In response to efforts by Twitter and Facebook to suppress news from the New York Post critical of Hunter Biden’s business dealings, President Trump tweeted, “REPEAL SECTION 230!!!”
Section 230 has its origins in the mid-1990s, when Stratton Oakmont—a defunct brokerage house that was featured in the movie The Wolf of Wall Street—sued a message board for defamation. The court ruled that since the message board policed posted comments, it could be held negligent for allowing defamatory posts.
By contrast, another court held that message boards that did not monitor and remove posts were not negligent.
The Stratton Oakmont ruling caused Congress to worry about the impact of traditional liability theories on the young internet industry. Senator Ron Wyden said he helped pass Section 230 because he feared that liability for defamatory posts and comments might kill small internet start-ups.
Section 230 protects websites from liability for content they neither develop nor create in whole or in part, and for removing content they find objectionable. Allowing them to remove objectionable content allows entities to manage websites without assuming traditional negligence liability.
About 550 years passed between the invention of Gutenberg’s printing press and the decision in Stratton Oakmont. In that case, the court held that the defamation laws that had developed over the intervening centuries for the printing press were just as applicable to the internet. Section 230 upended that.
Now, nearly 25 years after Section 230’s enactment, we have to ask ourselves whether web-based entities deserve protections we do not extend to ink and paper.
Consider the collapse of the news industry over the past 25 years. Section 230 created a situation in which traditional newspapers had to compete against entities that had no responsibility for their content, even as they reaped advertising revenues. Neither Facebook nor Twitter have responsibility for your posts or tweets, yet still collect the advertising revenue.
Meanwhile, traditional newsrooms employ layers of editorial oversight as they review content produced by their journalists, and all of those people expect paychecks.

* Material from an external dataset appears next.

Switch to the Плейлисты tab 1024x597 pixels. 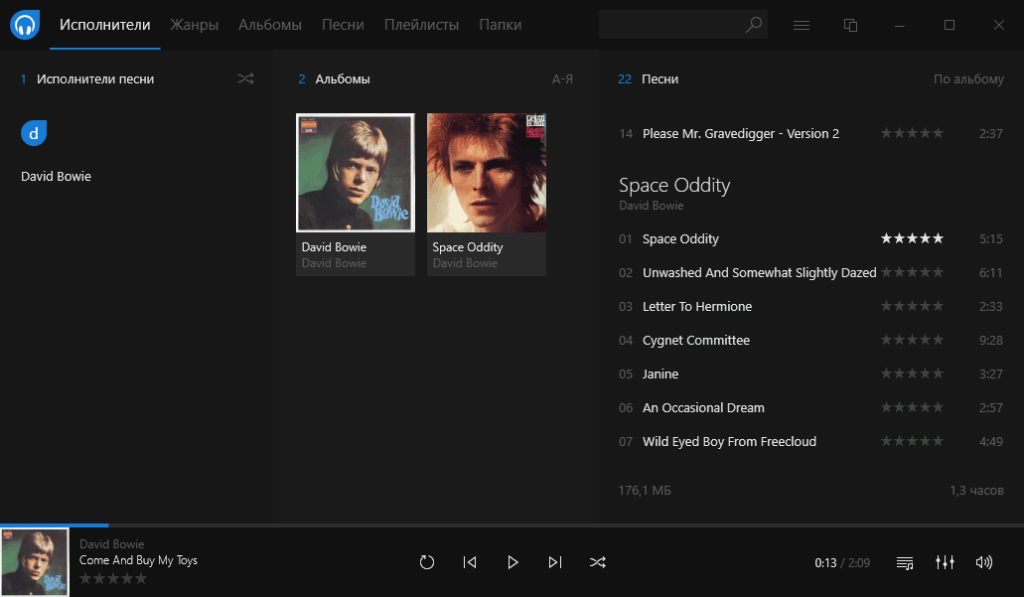(421, 25)
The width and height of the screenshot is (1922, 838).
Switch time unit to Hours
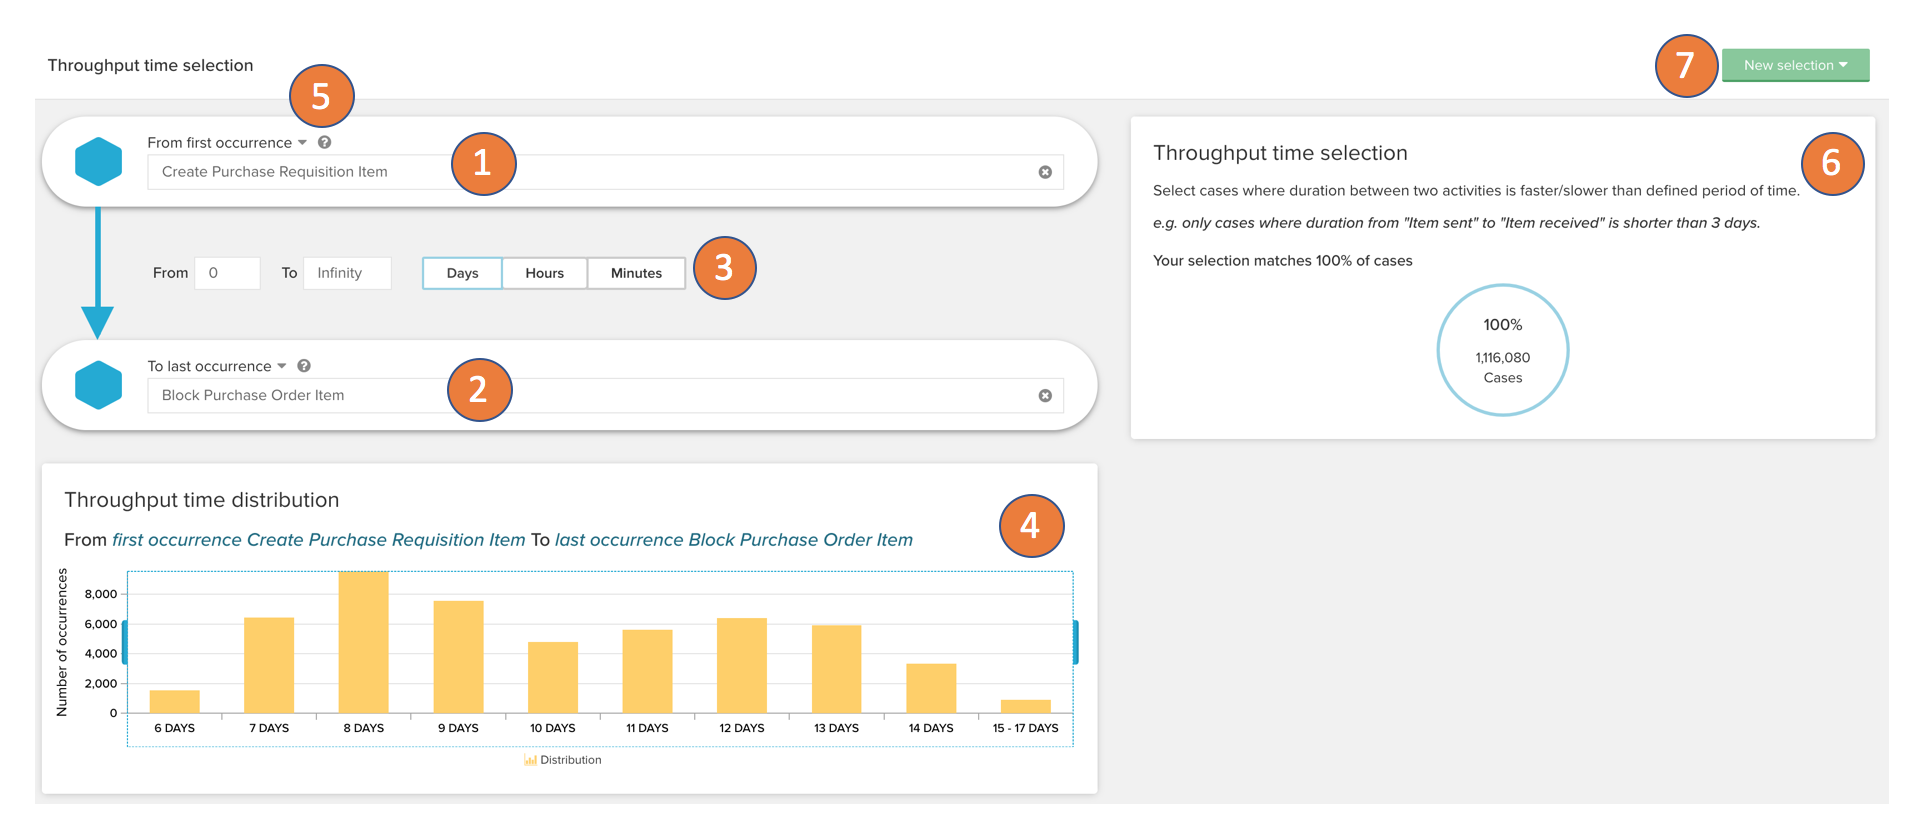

Little wonder that between 2008 and 2020, newsrooms shed 50 percent of their employees.
Removing Section 230 protections means social media may result in open sign posts, and that could result in a race to the content bottom. Or site owners may have to employ editors and assume the liabilities all publishers—digital or print—faced prior to 1996.
Section 230 does not bar all legal remedies. State laws prohibiting deceptive or unlawful conduct may be used by businesses to pursue claims if a website fails to live up to the promises in its terms and conditions. A social media company that states content will be removed only if it meets certain criteria (sexual content, violence, or vetting by third-party fact checkers, for example) but then removes content because of a partisan viewpoint, or which has not been challenged by neutral parties, might be exposed to a claim of deception.
However, a claim for deception would have to be centered directly on the failure of the company to live up to its promises. The larger point remains that Section 230 immunizes what might be viewed as censorship; claims must therefore be centered on other theories.
Few issues bring Republicans and Democrats together these days. But between accusations of anti-conservative bias and foreign influence on democracy, it is fair to say neither party is pleased with the environments the larger social media entities have created.
Members from both sides have proposed amendments to Section 230 that address child trafficking, hate crimes, animal cruelty, and other matters, but these efforts underline that web-based entities are entitled to protections we do not extend to the printing press.
The defamation laws applied in Stratton Oakmont developed over centuries, and for good reason, and they can be applied to the internet. Those on all sides of the political debate can see the problems that have arisen from immunizing the advertising revenue digital sign posts receive from posts that are defamatory—or worse.
Richard Lawson is the former consumer protection czar in Florida where he handled many cases that dealt with Section 230-related issues. He is a shareholder at the Florida law firm Gardner Brewer Martinez-Monfort.